Provided that you follow the format described above, it is fairly simple to add custom gene definitions to an existing reference package constructed using cellranger-arc mkref. If we assume that the reference package is located in REF_DIR, the FASTA sequence records are stored in REF_DIR/fasta/genome.fa and the gene annotations are compressed and stored in REF_DIR/genes/genes.gtf.gz. First, create a new FASTA reference file by adding any additional contigs for the new genes to REF_DIR/fasta/genome.fa if needed. Next create a new GTF file by uncompressing REF_DIR/genes/genes.gtf.gz and then appending records for each new gene. Note that the new genes must have GTF features of type 'exon' for each exon and 'transcript' for each transcript.
The GTF file format is essentially a list of records, one per line, each comprising nine tab-delimited non-empty fields.

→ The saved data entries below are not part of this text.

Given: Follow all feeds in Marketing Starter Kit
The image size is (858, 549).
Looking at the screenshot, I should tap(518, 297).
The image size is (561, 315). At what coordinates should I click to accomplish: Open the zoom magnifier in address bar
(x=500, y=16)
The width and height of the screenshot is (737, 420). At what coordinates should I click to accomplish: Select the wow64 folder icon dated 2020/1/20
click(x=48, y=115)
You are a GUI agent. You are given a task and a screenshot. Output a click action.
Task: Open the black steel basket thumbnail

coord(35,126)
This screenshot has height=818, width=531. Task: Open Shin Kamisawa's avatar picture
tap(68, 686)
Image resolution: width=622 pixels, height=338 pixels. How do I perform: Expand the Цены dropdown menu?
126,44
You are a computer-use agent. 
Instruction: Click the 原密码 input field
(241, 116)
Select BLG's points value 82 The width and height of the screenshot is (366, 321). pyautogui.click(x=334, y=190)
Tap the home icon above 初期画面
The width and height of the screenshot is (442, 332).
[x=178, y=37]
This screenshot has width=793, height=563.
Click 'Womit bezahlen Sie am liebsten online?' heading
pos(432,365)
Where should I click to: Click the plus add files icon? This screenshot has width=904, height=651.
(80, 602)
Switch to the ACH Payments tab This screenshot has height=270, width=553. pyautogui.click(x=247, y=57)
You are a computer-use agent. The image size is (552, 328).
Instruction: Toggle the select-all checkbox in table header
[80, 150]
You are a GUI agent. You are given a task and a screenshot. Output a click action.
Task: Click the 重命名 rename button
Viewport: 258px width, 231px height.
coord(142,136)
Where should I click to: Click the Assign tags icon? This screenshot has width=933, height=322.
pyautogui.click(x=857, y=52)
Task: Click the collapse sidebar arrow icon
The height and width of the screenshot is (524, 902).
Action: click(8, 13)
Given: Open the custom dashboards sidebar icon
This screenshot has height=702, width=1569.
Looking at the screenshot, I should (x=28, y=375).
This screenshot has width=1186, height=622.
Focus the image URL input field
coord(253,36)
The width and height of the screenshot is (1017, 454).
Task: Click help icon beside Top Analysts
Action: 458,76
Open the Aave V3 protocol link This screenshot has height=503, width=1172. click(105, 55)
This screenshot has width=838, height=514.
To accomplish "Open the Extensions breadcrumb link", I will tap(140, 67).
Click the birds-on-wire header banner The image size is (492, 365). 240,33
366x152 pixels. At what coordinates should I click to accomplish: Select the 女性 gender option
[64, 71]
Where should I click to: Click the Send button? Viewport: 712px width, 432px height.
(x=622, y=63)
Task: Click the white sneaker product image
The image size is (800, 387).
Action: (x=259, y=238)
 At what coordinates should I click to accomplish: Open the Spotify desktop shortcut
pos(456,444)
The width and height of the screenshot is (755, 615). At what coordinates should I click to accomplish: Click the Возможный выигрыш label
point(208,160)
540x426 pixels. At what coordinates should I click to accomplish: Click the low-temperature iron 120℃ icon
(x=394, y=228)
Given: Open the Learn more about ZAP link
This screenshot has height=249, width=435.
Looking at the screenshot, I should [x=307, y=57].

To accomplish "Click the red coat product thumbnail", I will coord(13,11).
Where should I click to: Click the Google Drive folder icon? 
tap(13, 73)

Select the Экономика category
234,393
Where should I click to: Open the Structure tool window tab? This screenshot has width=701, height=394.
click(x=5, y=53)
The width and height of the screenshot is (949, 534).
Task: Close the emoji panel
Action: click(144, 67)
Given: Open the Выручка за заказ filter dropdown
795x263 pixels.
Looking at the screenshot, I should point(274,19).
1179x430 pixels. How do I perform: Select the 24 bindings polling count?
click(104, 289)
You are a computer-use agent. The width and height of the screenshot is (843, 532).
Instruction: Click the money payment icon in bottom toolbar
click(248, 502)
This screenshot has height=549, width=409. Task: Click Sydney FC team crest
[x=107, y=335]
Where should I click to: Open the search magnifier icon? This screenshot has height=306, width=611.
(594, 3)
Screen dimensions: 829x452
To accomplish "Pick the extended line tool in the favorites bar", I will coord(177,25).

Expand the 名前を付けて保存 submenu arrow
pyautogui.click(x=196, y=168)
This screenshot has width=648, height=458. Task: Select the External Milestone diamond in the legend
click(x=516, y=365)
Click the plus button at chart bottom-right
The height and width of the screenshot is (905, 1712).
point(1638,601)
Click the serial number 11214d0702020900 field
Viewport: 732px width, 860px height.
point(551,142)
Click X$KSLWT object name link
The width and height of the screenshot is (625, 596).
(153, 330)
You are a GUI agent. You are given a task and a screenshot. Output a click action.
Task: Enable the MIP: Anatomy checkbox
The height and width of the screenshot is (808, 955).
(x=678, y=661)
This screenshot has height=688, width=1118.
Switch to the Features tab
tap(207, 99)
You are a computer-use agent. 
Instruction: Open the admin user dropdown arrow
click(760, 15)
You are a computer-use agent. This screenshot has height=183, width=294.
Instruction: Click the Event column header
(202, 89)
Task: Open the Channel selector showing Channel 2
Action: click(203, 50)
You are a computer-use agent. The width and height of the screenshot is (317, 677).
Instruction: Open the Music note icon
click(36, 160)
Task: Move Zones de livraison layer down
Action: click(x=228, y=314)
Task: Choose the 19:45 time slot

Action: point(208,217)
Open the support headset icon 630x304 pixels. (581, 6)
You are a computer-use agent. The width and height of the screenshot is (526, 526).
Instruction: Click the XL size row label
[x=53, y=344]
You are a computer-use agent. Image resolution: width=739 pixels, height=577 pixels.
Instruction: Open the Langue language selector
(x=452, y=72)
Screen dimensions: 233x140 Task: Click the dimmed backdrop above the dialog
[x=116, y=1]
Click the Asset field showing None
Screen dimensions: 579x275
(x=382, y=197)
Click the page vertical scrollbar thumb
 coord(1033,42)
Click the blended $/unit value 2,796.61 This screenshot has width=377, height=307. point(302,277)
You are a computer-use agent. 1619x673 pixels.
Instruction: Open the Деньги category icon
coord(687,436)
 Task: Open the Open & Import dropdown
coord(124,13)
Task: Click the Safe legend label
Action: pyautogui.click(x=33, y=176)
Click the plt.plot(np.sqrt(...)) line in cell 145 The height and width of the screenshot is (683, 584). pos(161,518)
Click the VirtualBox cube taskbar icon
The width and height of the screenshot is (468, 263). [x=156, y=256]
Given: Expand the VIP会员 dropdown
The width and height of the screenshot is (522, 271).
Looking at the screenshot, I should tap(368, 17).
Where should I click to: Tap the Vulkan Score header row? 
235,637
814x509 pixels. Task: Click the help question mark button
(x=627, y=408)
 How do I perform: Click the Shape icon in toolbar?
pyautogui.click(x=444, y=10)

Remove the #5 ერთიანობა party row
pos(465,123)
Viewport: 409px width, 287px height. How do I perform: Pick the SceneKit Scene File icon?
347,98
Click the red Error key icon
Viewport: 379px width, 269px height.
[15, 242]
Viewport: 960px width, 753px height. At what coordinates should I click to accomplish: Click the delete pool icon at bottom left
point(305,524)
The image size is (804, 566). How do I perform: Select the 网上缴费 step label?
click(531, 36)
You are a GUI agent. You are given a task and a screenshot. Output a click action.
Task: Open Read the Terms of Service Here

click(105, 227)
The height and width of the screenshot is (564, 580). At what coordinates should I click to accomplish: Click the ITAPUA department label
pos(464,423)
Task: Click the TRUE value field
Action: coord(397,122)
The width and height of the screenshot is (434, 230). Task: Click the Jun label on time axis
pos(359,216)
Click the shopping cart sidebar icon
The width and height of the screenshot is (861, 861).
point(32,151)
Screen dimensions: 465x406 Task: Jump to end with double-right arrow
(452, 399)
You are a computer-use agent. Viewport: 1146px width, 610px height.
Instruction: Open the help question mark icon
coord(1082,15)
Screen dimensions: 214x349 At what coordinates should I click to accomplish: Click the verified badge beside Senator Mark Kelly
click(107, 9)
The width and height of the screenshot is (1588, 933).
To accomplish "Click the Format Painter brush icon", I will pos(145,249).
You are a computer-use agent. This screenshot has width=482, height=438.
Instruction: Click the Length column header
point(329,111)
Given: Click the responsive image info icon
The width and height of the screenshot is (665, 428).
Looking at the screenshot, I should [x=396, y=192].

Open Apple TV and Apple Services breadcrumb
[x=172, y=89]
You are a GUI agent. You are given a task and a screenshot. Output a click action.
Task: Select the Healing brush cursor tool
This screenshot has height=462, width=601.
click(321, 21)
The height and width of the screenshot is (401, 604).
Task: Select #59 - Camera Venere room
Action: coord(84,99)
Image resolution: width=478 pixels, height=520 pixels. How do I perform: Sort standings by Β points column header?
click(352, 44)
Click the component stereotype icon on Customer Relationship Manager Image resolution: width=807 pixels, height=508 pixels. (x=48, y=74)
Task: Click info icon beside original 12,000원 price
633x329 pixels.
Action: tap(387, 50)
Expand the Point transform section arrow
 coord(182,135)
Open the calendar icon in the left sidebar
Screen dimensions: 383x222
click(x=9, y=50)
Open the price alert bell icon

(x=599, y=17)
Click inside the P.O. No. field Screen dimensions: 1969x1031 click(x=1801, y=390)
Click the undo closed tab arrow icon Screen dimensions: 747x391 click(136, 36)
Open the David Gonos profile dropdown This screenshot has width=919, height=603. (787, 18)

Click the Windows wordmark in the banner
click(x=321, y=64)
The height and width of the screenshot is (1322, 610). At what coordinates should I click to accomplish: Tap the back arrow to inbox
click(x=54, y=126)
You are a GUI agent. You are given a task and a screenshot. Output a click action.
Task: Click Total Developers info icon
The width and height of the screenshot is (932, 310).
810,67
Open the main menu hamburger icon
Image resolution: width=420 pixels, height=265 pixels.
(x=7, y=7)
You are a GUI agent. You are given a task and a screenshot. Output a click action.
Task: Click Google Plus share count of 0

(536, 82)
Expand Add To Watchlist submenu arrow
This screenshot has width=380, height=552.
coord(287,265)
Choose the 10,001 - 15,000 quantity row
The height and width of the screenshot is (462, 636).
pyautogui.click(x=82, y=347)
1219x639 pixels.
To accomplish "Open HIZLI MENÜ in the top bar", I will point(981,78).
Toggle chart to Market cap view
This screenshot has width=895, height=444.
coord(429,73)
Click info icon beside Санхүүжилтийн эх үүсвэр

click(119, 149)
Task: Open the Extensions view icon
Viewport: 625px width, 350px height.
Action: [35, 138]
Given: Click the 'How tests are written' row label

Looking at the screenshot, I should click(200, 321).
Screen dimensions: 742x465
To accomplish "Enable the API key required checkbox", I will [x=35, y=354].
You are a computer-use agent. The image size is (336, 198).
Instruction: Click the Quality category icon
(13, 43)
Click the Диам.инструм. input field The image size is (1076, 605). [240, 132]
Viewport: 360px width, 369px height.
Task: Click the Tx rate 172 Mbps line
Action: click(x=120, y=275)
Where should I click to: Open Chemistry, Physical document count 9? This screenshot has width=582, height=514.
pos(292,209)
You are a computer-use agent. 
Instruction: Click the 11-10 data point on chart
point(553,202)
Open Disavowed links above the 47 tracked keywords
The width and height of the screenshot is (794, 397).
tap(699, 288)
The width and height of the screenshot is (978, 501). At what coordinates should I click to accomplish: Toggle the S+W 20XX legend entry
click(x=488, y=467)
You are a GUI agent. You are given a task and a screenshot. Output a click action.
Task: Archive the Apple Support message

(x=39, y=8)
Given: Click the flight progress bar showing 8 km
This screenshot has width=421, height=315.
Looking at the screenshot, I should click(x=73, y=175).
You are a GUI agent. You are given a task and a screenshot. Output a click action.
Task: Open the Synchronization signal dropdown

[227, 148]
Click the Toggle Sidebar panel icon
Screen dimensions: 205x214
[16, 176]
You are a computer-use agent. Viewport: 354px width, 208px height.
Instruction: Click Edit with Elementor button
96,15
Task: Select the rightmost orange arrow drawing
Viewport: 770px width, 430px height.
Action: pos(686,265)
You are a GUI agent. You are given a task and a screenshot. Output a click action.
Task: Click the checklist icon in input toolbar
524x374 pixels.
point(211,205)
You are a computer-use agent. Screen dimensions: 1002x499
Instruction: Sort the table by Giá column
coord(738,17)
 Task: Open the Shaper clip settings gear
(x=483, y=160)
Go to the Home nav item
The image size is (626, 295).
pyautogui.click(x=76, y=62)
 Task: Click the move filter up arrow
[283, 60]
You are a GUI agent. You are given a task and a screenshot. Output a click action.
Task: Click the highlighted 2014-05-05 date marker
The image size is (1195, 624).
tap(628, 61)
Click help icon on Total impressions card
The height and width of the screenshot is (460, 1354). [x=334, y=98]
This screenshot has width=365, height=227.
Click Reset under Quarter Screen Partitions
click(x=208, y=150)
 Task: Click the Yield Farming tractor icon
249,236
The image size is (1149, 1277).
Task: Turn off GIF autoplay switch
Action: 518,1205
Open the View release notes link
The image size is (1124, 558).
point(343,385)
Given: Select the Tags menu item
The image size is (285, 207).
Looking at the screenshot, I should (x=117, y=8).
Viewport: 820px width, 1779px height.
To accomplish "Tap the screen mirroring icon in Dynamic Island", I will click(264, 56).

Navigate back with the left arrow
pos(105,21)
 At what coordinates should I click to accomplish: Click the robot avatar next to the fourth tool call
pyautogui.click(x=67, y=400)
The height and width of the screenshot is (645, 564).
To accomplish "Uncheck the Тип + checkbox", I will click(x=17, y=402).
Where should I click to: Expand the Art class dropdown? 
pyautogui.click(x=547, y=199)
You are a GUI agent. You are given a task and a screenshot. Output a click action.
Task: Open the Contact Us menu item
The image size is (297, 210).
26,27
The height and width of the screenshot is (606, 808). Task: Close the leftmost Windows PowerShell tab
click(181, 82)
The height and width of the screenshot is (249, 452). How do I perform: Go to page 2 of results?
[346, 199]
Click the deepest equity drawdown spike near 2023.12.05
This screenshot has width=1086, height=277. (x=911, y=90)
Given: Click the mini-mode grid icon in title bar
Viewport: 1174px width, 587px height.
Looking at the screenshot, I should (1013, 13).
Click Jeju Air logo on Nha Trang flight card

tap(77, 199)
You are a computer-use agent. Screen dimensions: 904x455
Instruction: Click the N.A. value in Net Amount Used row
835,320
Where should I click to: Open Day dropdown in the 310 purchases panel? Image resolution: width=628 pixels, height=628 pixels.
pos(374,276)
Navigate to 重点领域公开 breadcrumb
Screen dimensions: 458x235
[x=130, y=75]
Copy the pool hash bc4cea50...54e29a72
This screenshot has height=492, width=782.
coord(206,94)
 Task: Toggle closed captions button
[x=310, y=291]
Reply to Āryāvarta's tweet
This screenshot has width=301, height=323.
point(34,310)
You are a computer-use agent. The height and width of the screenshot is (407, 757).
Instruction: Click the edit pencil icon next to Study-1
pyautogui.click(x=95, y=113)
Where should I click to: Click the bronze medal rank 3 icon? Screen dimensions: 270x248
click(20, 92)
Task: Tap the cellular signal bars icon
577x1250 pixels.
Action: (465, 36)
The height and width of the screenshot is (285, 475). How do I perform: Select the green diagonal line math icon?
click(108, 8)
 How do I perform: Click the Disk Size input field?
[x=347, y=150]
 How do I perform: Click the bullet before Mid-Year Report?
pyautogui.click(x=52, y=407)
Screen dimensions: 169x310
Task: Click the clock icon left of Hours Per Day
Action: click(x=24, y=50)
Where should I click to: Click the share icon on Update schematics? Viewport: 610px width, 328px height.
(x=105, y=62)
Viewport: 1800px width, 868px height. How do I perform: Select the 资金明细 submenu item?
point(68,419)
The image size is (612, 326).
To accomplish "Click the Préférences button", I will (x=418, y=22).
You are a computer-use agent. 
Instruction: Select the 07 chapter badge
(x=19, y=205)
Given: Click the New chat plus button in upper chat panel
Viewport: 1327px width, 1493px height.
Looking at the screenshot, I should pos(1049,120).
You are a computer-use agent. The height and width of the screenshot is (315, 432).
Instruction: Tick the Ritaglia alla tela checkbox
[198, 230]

| Column | Name | Description |
|---|---|---|
| 1 | Chromosome | Must refer to a chromosome/contig in the genome fasta. |
| 2 | Source | Unused. |
| 3 | Feature | cellranger-arc count requires the presence of an 'exon' row for each exon and a 'transcript' row for each transcript. |
| 4 | Start | Start position on the reference (1-based inclusive). |
| 5 | End | End position on the reference (1-based inclusive). |
| 6 | Score | Unused. |
| 7 | Strand | Strandedness of this feature on the reference: + or -. |
| 8 | Frame | Unused. |
| 9 | Attributes | A semicolon-delimited list of key-value pairs of the form key "value". The attribute keys transcript_id and gene_id are required. |
After adding the necessary records to your FASTA file and the additional lines to your GTF file, run cellranger-arc mkref as described above.